WHAT THE TASK ASKS – Return, unchanged, the portion of the data that opens with the line containing "Open the [A1232]" and closes with the line containing "Select the airport", with both of those lines included.

THE RECORDS –
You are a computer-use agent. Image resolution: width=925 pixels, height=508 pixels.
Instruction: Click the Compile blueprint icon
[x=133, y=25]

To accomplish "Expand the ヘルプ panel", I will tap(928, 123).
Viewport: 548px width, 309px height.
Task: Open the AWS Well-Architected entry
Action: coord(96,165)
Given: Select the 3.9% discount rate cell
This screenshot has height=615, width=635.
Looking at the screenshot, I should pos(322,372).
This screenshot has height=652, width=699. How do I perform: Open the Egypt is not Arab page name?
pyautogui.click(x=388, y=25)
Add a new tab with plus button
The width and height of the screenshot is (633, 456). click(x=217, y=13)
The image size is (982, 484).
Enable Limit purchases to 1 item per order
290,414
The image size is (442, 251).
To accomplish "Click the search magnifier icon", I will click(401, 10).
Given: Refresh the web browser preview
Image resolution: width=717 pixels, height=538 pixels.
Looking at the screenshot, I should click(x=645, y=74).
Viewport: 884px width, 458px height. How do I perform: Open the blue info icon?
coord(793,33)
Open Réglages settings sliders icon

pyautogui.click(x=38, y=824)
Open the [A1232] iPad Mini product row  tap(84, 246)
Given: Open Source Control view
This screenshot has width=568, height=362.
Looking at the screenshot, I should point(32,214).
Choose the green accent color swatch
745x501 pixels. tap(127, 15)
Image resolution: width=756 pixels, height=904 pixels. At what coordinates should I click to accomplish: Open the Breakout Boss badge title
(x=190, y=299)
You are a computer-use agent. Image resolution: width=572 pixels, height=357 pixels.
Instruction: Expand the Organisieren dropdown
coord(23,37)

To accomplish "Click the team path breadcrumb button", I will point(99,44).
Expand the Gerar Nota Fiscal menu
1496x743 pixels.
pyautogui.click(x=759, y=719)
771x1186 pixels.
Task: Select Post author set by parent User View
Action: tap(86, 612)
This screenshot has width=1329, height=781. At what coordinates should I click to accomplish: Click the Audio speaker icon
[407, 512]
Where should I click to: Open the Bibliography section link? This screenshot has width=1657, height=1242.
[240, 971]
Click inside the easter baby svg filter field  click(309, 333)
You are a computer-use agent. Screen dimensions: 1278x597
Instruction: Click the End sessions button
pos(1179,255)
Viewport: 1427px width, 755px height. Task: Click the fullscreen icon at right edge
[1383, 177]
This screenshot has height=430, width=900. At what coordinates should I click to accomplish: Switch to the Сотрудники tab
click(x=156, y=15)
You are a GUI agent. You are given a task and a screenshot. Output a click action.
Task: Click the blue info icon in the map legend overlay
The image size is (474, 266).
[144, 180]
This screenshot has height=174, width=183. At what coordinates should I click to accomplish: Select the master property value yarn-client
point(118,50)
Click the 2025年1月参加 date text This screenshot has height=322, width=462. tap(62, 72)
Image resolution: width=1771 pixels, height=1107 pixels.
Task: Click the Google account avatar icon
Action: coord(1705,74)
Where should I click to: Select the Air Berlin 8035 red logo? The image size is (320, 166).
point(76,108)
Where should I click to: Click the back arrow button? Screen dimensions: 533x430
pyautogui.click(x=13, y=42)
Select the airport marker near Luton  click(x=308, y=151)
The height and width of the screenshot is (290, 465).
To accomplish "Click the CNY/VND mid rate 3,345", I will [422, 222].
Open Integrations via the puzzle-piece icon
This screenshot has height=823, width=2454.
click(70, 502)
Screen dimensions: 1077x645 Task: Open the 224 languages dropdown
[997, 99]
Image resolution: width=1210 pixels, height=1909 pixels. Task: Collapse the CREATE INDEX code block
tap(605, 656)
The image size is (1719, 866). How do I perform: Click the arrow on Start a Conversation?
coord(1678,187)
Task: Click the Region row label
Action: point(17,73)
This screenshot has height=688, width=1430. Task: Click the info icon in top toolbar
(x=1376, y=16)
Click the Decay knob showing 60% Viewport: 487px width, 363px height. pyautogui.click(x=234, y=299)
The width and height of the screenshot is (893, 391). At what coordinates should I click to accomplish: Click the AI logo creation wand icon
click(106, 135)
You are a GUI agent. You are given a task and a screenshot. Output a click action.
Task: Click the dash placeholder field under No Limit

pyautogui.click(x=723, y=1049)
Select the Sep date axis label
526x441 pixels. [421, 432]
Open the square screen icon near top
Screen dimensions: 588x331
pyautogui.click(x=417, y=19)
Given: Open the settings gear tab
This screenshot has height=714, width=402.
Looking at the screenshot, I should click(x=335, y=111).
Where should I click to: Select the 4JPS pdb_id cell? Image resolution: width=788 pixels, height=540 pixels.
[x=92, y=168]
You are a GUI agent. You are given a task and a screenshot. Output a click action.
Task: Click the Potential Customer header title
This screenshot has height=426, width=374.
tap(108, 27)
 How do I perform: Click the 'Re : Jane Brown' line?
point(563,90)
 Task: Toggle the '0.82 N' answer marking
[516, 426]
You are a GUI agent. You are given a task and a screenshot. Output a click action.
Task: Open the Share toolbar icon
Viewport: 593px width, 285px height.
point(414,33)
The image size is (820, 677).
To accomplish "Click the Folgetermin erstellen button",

COMPLETE RESPONSE –
Open the [A1232] iPad Mini product row  tap(84, 246)
Given: Open Source Control view
This screenshot has width=568, height=362.
Looking at the screenshot, I should point(32,214).
Choose the green accent color swatch
745x501 pixels. tap(127, 15)
Image resolution: width=756 pixels, height=904 pixels. At what coordinates should I click to accomplish: Open the Breakout Boss badge title
(x=190, y=299)
You are a computer-use agent. Image resolution: width=572 pixels, height=357 pixels.
Instruction: Expand the Organisieren dropdown
coord(23,37)

To accomplish "Click the team path breadcrumb button", I will point(99,44).
Expand the Gerar Nota Fiscal menu
1496x743 pixels.
pyautogui.click(x=759, y=719)
771x1186 pixels.
Task: Select Post author set by parent User View
Action: tap(86, 612)
This screenshot has width=1329, height=781. At what coordinates should I click to accomplish: Click the Audio speaker icon
[407, 512]
Where should I click to: Open the Bibliography section link? This screenshot has width=1657, height=1242.
[240, 971]
Click inside the easter baby svg filter field  click(309, 333)
You are a computer-use agent. Screen dimensions: 1278x597
Instruction: Click the End sessions button
pos(1179,255)
Viewport: 1427px width, 755px height. Task: Click the fullscreen icon at right edge
[1383, 177]
This screenshot has height=430, width=900. At what coordinates should I click to accomplish: Switch to the Сотрудники tab
click(x=156, y=15)
You are a GUI agent. You are given a task and a screenshot. Output a click action.
Task: Click the blue info icon in the map legend overlay
The image size is (474, 266).
[144, 180]
This screenshot has height=174, width=183. At what coordinates should I click to accomplish: Select the master property value yarn-client
point(118,50)
Click the 2025年1月参加 date text This screenshot has height=322, width=462. tap(62, 72)
Image resolution: width=1771 pixels, height=1107 pixels.
Task: Click the Google account avatar icon
Action: coord(1705,74)
Where should I click to: Select the Air Berlin 8035 red logo? The image size is (320, 166).
point(76,108)
Where should I click to: Click the back arrow button? Screen dimensions: 533x430
pyautogui.click(x=13, y=42)
Select the airport marker near Luton  click(x=308, y=151)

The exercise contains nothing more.